EXERCISE DIRECTIONS -> Write the following entries out again exactly, skipping each image.

# # # # #

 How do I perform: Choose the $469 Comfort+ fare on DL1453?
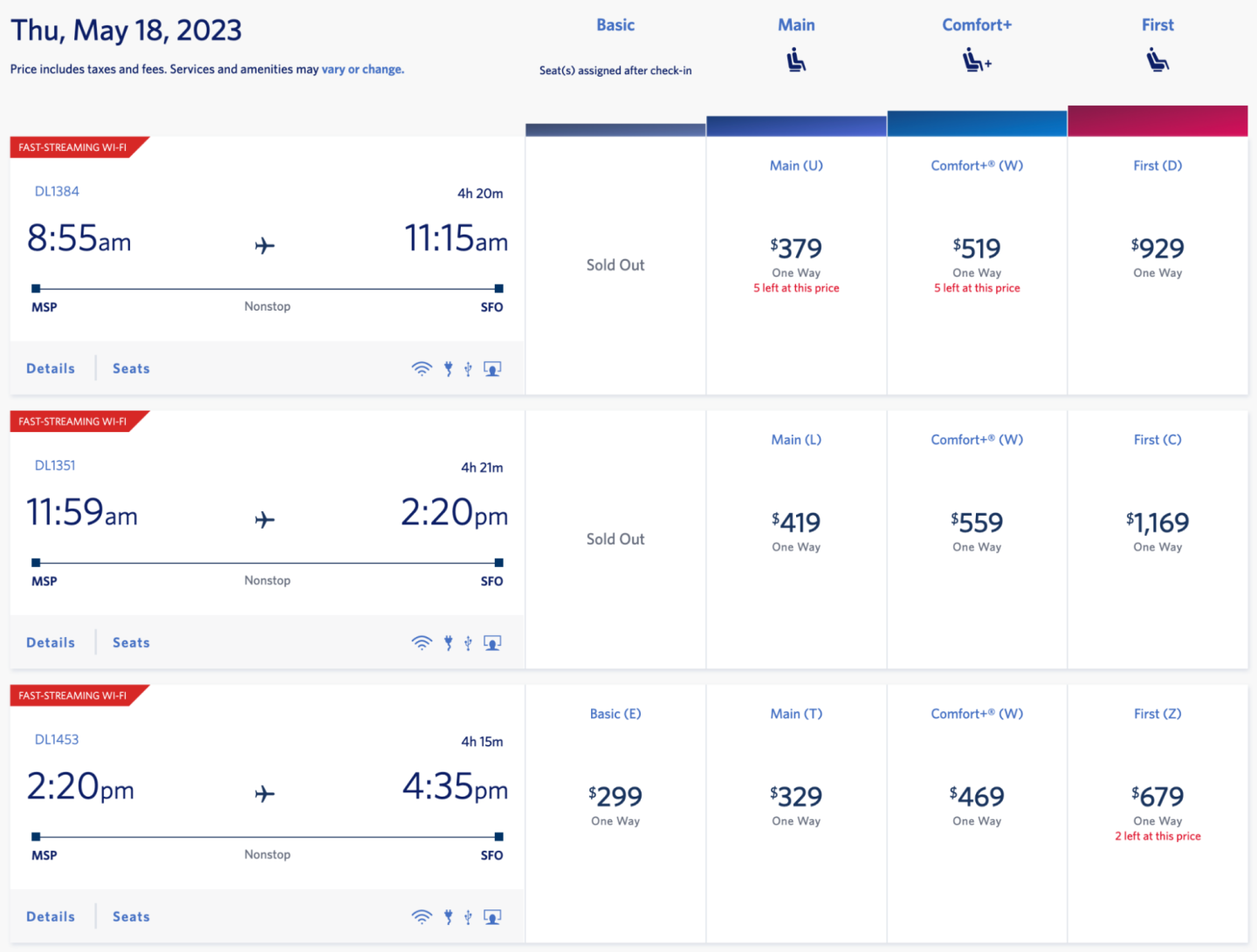click(x=977, y=797)

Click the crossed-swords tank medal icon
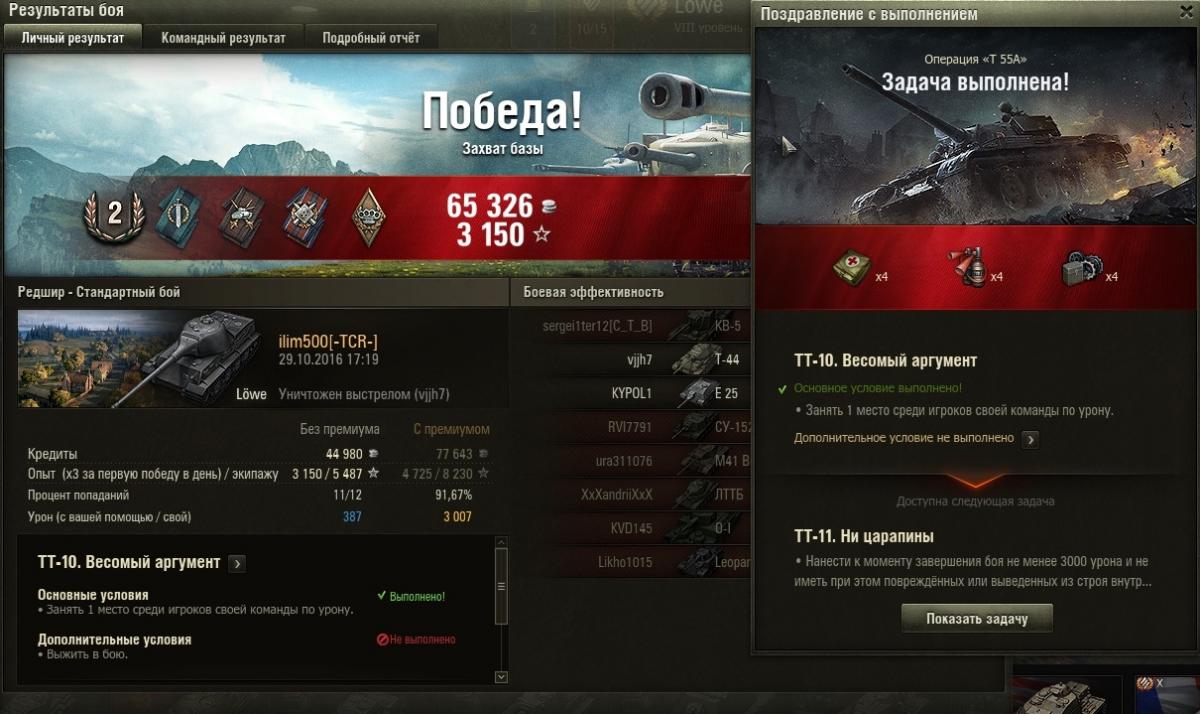click(x=240, y=215)
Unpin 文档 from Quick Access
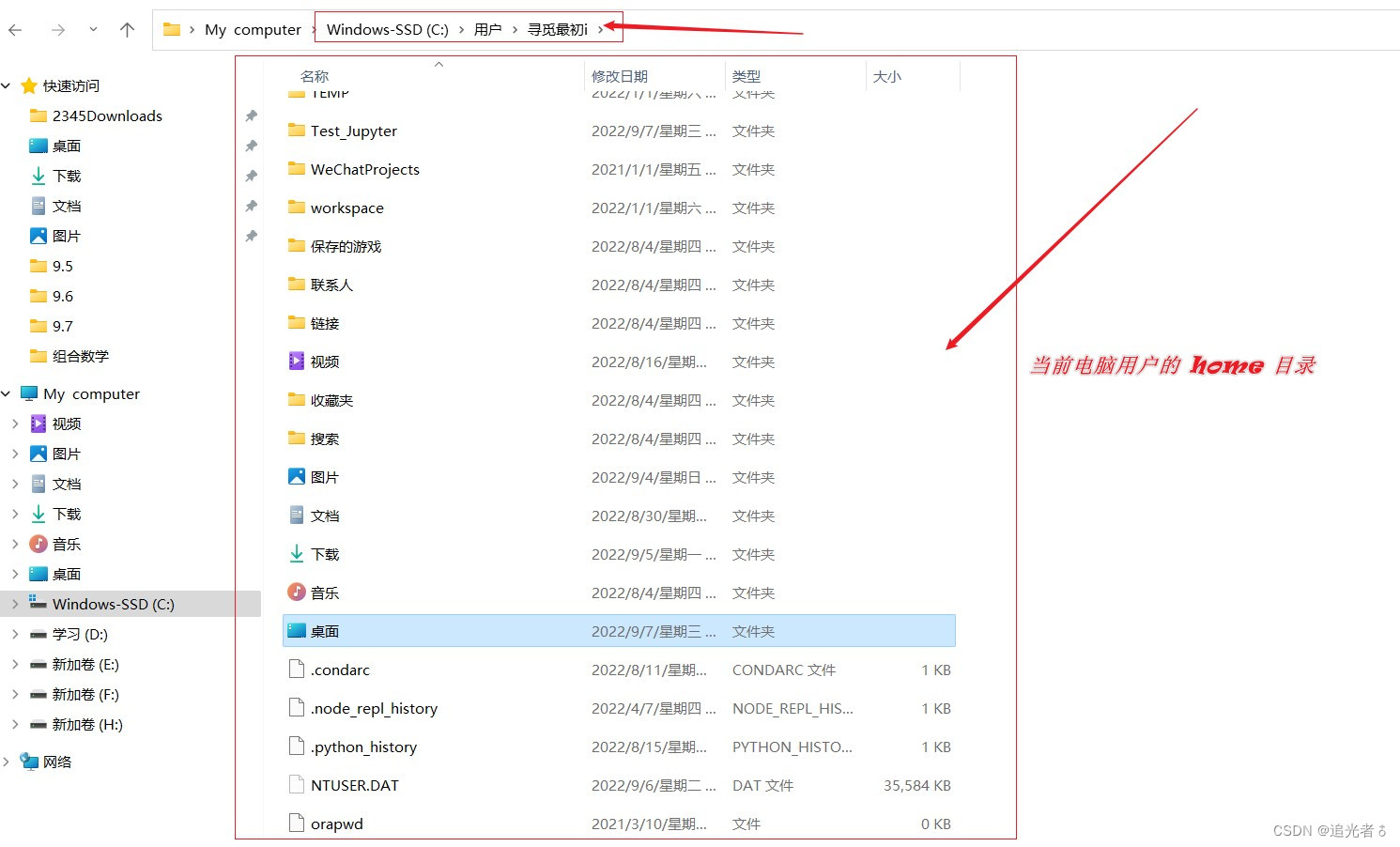The height and width of the screenshot is (847, 1400). (x=250, y=206)
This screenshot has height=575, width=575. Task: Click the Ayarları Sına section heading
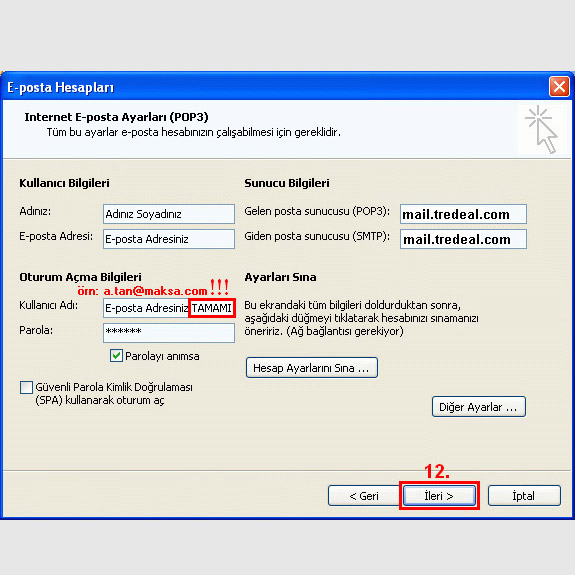tap(280, 277)

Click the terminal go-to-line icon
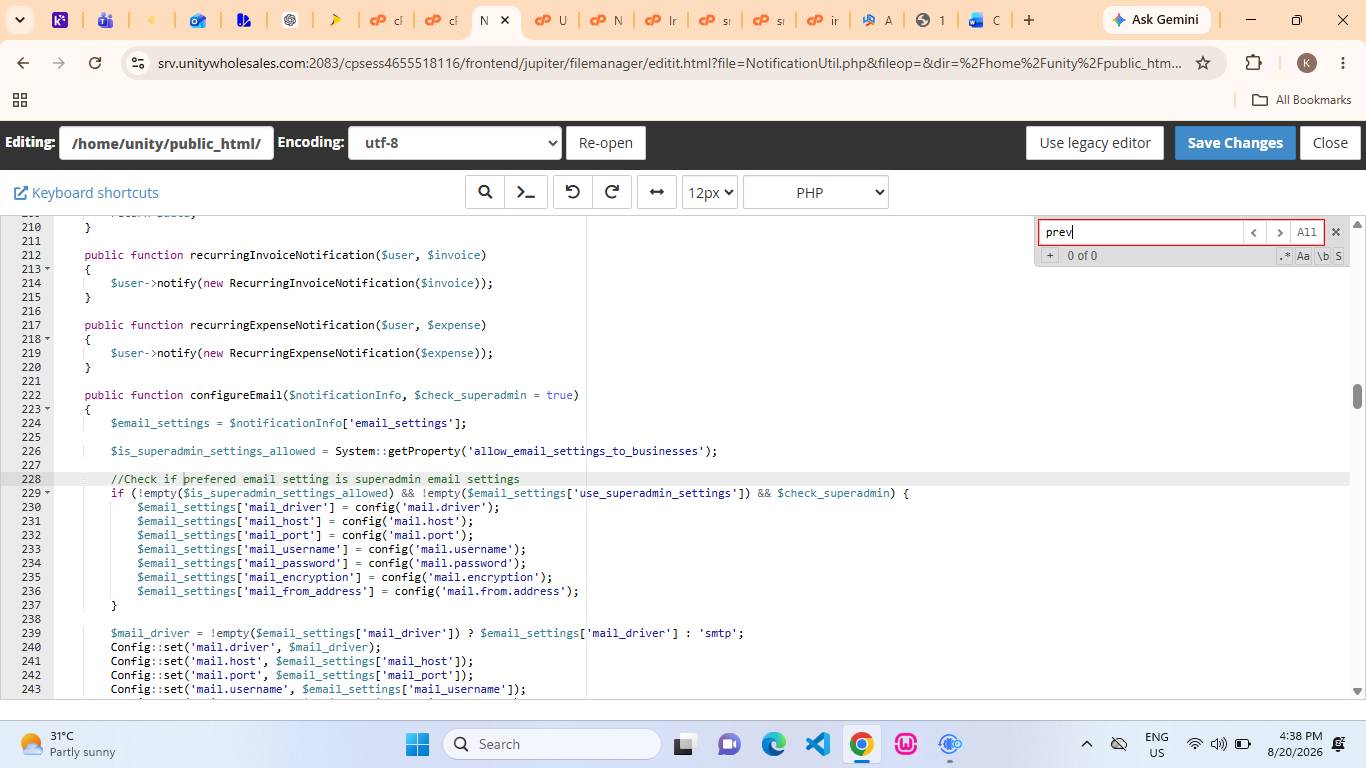click(x=526, y=193)
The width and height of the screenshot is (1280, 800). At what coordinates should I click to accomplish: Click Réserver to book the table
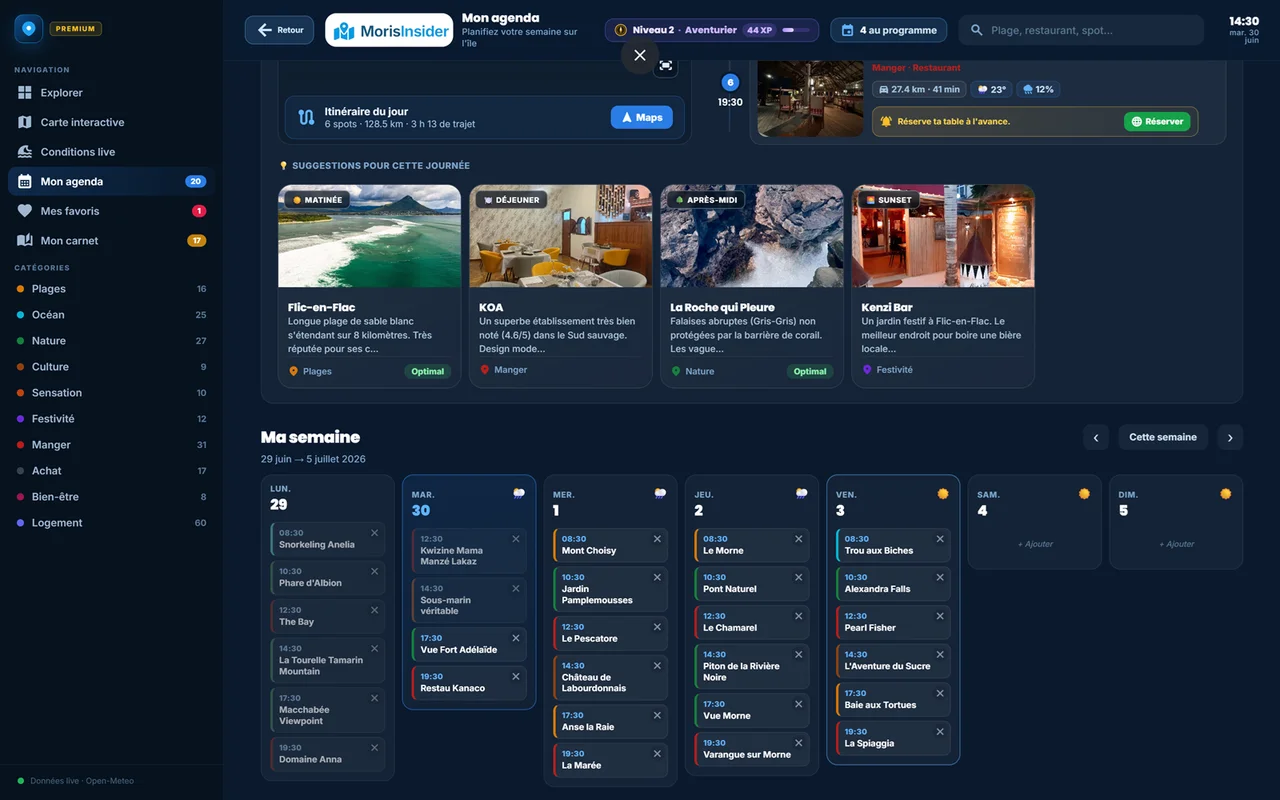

# # # # #

OUTPUT FOR THIS EXERCISE ->
 How do I perform: Choose the $469 Comfort+ fare on DL1453?
click(x=977, y=797)

Click the crossed-swords tank medal icon
click(x=240, y=215)
Unpin 文档 from Quick Access
The height and width of the screenshot is (847, 1400). (x=250, y=206)
This screenshot has height=575, width=575. Task: Click the Ayarları Sına section heading
tap(280, 277)

Click the terminal go-to-line icon
click(x=526, y=193)
The width and height of the screenshot is (1280, 800). At what coordinates should I click to accomplish: Click Réserver to book the table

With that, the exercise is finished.